Докричаться до Толстого Андреев не мог: слух художественного гения был обращен вовнутрь, а не вовне. Толстой отзывался только на то, что резонировало с его собственной болью и переживаниями. А я не боюсь, говорил он, и в самом деле не боялся: странно бояться того, чего не видишь, не слышишь, не чуешь. «Волк», «волк»! А что волк, если я не представляю, что это такое? То ли нечто вроде коряги, то ли дождя с громом и молнией...

Не этому ли толстовскому неприятию Андреева как иного, непонятного ему типа художественной личности, этому его мнению об Андрееве как пугающем, но не достигающем своей цели писателе, отлитому газетчиками в тот самый, известный всем афоризм: «Он пугает, а мне не страшно,.– обязано наше литературоведение своей робостью в подходе к творчеству, личности, оценке того явления, которое имело имя «Леонид Андреев»? Не отсюда ли и эта боязливая, перестраховочная форма писаний об Андрееве не в виде прямого разговора о нем, а в виде сравнительных исследований? Исследователи как бы говорят: чур-чур, я не об Андрееве, совсем не о нем, я о реализме, о модернизме, о Чехове, Бунине, а Андреев — так, по-соседски...

Надо заметить, что и сам Андреев, при всей своей бешеной прижизненной славе, всегда был странно неуверен в себе, поразительно несамодостаточен, всегда ему нужна была подпорка чужим мнением, чужим взглядом, чужой оценкой. То есть в смысле верным себе — тут нет разговора, он просто не мог изменить своей сущности, не волен был сделать это, даже если бы вдруг захотел: он писал то и так, что ему диктовалось его даром.

А вот в смысле понимания себя, понимания сделанного — он вечно нервничал, метался, не мог оценить: получилось, не получилось, хорошо, плохо? Горький, например, точно знал, что все, сделанное им, хорошо.
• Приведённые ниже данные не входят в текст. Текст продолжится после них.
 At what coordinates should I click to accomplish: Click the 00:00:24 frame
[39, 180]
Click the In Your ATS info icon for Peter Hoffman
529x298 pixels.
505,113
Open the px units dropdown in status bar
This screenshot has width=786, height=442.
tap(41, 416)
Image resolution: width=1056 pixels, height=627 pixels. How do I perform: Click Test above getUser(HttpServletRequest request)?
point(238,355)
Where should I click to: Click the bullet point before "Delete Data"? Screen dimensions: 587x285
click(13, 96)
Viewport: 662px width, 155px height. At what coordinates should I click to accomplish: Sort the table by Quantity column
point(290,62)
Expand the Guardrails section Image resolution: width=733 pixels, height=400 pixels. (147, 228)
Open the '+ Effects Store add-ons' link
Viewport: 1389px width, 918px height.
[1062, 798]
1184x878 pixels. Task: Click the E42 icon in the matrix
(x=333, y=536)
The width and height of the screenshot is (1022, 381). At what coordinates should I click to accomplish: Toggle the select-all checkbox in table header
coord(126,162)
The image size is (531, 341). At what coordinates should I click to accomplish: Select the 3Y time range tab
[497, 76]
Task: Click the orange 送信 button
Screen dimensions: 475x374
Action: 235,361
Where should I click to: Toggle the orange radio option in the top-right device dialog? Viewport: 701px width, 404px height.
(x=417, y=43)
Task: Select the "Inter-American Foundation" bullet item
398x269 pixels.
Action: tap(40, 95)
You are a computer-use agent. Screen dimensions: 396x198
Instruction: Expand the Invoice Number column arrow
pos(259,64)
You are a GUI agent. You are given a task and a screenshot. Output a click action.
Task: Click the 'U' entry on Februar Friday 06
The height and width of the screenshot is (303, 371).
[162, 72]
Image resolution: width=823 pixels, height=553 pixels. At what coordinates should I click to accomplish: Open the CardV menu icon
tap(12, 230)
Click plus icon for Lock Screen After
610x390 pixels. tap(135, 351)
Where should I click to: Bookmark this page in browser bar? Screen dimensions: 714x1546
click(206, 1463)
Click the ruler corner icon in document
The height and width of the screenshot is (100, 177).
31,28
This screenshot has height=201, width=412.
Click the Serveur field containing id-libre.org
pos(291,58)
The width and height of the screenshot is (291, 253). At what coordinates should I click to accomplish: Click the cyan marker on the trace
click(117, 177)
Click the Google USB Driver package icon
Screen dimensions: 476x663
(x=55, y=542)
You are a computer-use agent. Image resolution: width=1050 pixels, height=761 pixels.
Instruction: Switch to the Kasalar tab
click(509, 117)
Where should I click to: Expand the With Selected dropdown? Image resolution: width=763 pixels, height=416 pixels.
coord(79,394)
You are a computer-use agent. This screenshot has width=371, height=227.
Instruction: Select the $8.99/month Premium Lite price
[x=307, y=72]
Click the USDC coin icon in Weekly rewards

Причина неуверенности Андреева — несомненно, в природе его дара. Выбираясь из периода ученичества, вышелушиваясь из чужих, учительских одежд, он вдруг обнаружил, что слишком непохож на окружающую словесность. Непохож даже вопреки собственным желаниям. Ему бы хотелось быть оптимистичным, как старший друг Максим Горький, бодрым и уверенным в себе, а вместо того в зеркале отражался некто угрюмо-напряженный, как бы колотящийся под пропущенным через него током, мучимый видениями под стать сюжетам гойевского цикла «Капричос» (не случайно в андреевском кабинете на Черной речке висела громадная копия одного из листов этой гойевской графики, сделанная им самим). Он не оказался ни чистым реалистом, ни чистым символистом, и именно это раздражало чистых представителей того или иного направления. Даже и бесило. Андреева не удавалось уложить в ясные, понятные, четкие рамки — казалось, он выкомаривается, выкаблучивается, паясничает, чтобы оглушить публику, шокировать, вновь и вновь поддать свежих дровишек в костер читательского интереса к себе. И Андреев, вслед критике и всяким устным оценкам профессионального круга, в письмах к друзьям тоже лепечет что-то смущенное о реалистах и декадентах, оправдывается, что он не тот и не другой.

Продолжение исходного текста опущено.